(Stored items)
....

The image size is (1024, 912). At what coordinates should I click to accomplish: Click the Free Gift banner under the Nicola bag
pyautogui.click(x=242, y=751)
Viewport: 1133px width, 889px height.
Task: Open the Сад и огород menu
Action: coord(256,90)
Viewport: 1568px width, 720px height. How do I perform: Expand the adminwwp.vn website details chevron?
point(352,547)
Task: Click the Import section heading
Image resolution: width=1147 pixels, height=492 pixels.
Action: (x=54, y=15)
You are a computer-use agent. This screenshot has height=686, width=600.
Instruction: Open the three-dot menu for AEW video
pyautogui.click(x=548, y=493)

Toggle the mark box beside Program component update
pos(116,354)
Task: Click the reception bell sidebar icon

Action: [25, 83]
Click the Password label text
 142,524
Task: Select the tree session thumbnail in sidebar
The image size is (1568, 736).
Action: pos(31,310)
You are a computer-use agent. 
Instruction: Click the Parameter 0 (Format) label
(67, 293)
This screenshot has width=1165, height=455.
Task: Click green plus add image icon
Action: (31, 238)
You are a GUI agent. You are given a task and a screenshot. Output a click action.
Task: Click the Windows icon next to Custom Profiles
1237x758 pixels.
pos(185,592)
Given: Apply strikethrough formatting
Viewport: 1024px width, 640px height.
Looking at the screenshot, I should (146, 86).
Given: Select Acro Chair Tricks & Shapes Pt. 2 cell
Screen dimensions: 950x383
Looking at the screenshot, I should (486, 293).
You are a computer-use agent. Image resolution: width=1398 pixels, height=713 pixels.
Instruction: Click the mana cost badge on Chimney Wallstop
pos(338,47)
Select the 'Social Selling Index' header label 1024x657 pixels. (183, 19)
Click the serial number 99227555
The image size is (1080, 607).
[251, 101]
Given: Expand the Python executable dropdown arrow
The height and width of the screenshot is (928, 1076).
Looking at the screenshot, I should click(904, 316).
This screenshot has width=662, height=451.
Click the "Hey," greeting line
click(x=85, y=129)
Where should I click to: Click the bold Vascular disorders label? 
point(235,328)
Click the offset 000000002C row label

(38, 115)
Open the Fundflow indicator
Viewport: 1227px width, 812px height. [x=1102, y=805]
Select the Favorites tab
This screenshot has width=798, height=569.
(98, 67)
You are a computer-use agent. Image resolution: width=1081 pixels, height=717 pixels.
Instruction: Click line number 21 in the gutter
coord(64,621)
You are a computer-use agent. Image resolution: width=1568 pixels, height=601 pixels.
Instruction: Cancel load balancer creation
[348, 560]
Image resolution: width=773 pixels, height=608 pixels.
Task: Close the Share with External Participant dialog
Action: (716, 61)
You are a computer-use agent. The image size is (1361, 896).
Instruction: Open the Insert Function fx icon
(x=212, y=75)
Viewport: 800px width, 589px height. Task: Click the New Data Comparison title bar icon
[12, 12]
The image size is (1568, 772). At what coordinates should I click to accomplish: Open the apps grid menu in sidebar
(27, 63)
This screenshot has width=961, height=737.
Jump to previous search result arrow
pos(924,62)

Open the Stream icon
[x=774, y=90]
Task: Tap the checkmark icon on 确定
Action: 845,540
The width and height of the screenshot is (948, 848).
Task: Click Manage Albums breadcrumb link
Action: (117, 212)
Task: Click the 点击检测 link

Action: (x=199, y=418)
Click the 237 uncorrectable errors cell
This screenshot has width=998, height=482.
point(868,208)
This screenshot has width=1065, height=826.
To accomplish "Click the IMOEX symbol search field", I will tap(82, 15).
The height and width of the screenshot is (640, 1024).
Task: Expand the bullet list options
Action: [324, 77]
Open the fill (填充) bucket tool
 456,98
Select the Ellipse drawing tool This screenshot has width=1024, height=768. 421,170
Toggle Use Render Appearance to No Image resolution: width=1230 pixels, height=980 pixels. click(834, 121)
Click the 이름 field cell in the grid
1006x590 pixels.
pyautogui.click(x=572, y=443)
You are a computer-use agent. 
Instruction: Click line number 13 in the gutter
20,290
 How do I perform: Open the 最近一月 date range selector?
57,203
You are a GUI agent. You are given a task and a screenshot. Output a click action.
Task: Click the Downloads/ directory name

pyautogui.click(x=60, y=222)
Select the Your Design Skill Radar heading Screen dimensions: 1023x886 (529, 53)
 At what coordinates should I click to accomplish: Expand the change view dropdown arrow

....

* Task requirements: Of the lines above, output exactly those from the line bearing "Open the fill (填充) bucket tool" through the line bearing "Select the Ellipse", inclusive.

* Solution:
Open the fill (填充) bucket tool
 456,98
Select the Ellipse drawing tool This screenshot has width=1024, height=768. 421,170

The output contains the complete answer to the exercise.